Massive Language Fashions (LLMs) proceed to soar in recognition as a brand new one is launched almost each week. With the variety of these fashions growing, so are the choices for a way we will host them. In my earlier article we explored how we might make the most of DJL Serving inside Amazon SageMaker to effectively host LLMs. On this article we discover one other optimized mannequin server and resolution in HuggingFace Text Generation Inference (TGI).
NOTE: For these of you new to AWS, be sure you make an account on the following link if you wish to comply with alongside. The article additionally assumes an intermediate understanding of SageMaker Deployment, I’d recommend following this article for understanding Deployment/Inference extra in depth.
DISCLAIMER: I’m a Machine Studying Architect at AWS and my opinions are my very own.
Why HuggingFace Textual content Era Inference? How Does It Work With Amazon SageMaker?

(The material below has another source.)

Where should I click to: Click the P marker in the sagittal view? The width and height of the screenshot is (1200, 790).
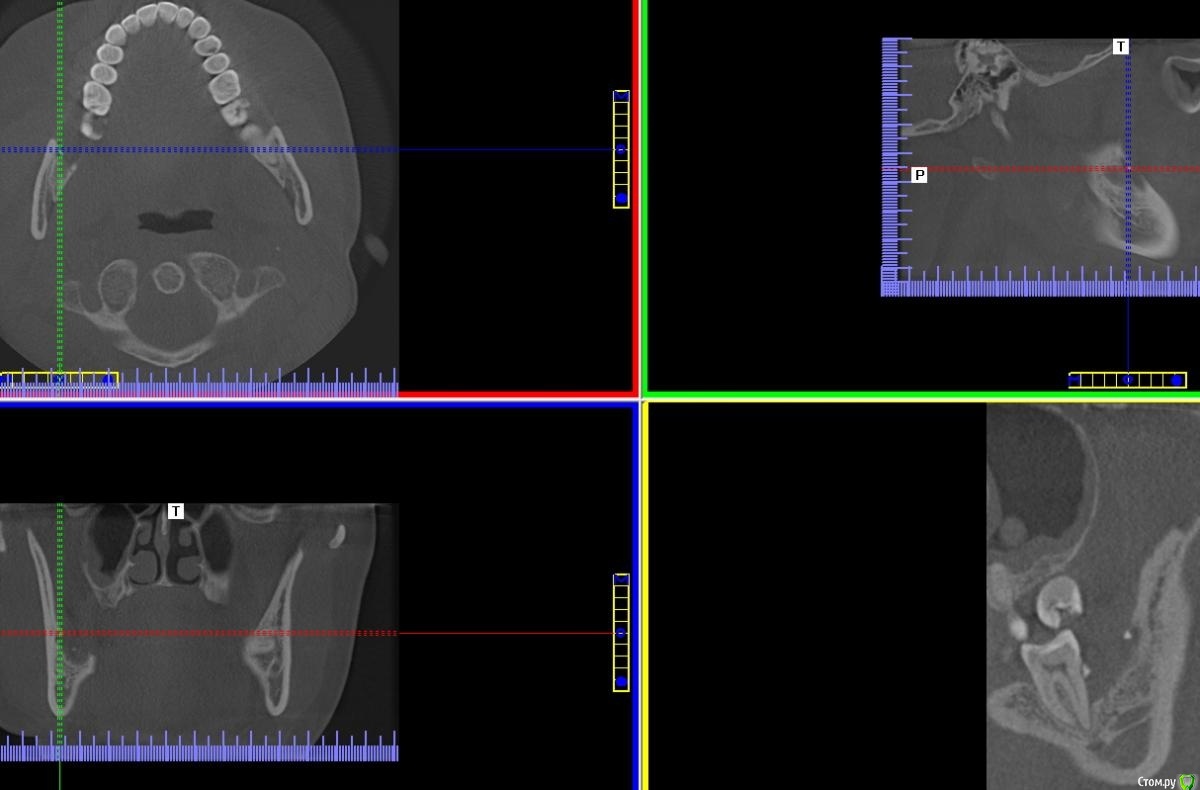pos(919,175)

TGI is a Rust, Python, gRPC mannequin server created by HuggingFace that can be utilized to host particular giant language fashions. HuggingFace has lengthy been the central hub for NLP and it incorporates a big set of optimizations in terms of LLMs particularly, look under for a number of and the documentation for an in depth record.
- Tensor Parallelism for environment friendly internet hosting throughout a number of GPUs
- Token Streaming with SSE
- Quantization with bitsandbytes
- Logits warper (completely different params resembling temperature, top-k, top-n, and so on)
A big constructive of this resolution that I famous is the simplicity of use. TGI at this second helps the next optimized mannequin architectures you can immediately deploy using the TGI containers.